Instructions for the task
Return every line from the records below that has the word "Open".

Dataset content

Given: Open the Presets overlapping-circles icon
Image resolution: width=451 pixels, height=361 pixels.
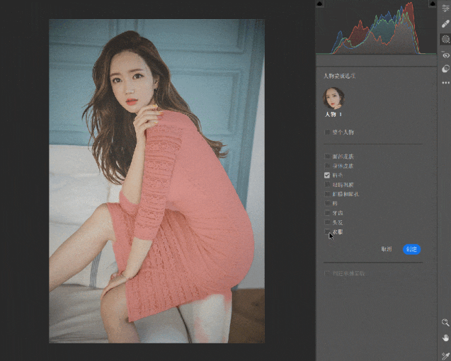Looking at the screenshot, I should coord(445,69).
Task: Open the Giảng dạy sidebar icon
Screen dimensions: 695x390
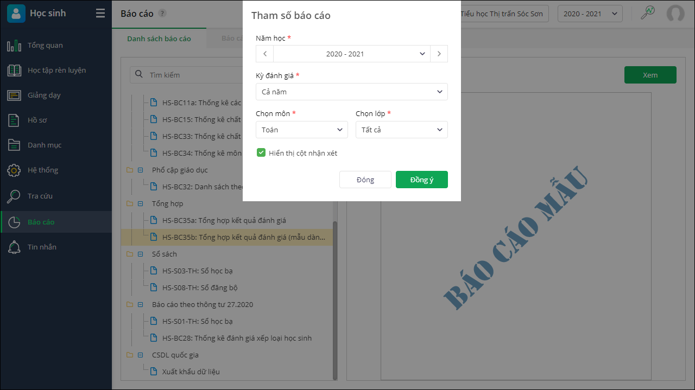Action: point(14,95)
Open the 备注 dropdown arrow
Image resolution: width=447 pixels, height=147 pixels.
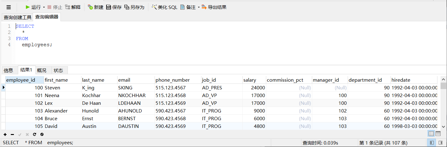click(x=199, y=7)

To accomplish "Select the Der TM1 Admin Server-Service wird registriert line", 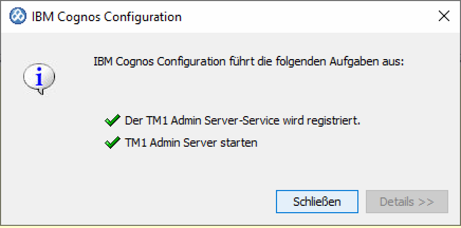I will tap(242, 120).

==

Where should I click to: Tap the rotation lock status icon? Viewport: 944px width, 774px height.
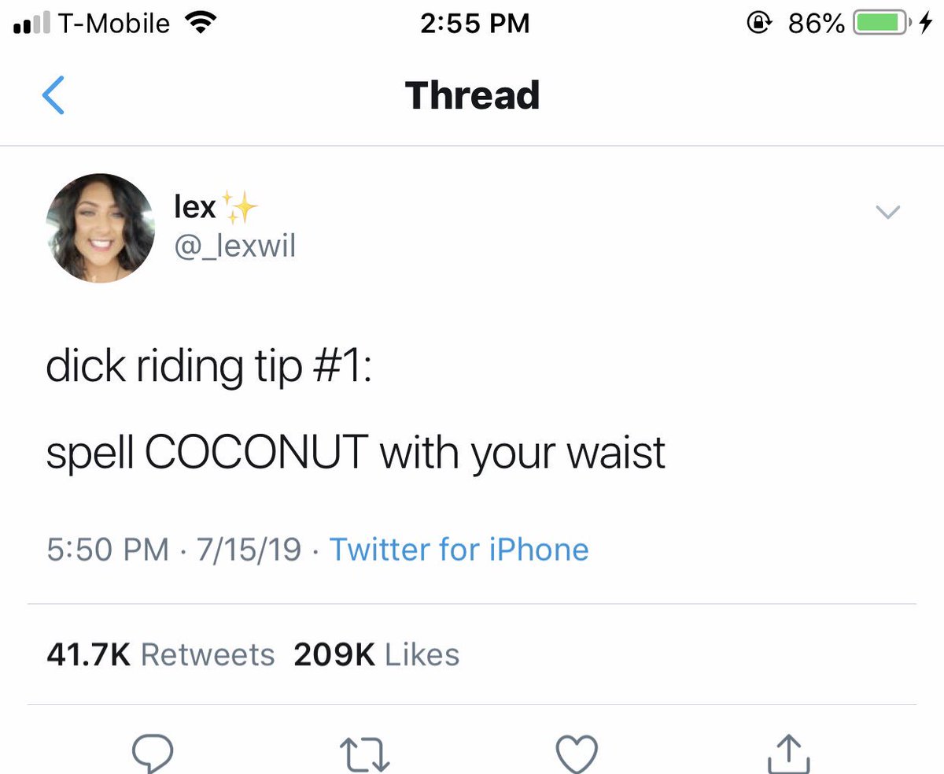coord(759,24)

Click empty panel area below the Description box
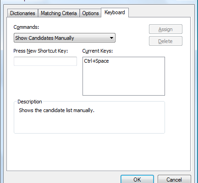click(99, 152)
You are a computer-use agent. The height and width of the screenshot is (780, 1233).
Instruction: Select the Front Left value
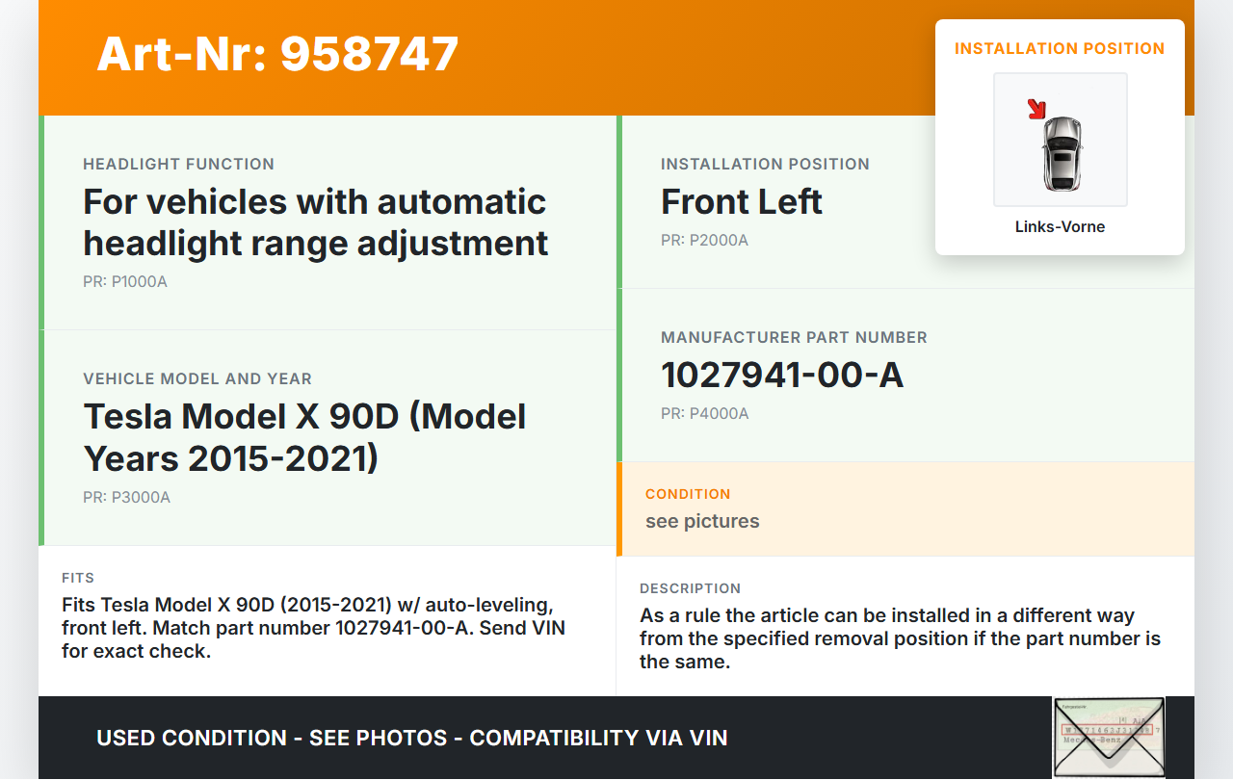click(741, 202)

Result for this exercise
Given: Open the Presets overlapping-circles icon
Task: Open the Giảng dạy sidebar icon
Open the 备注 dropdown arrow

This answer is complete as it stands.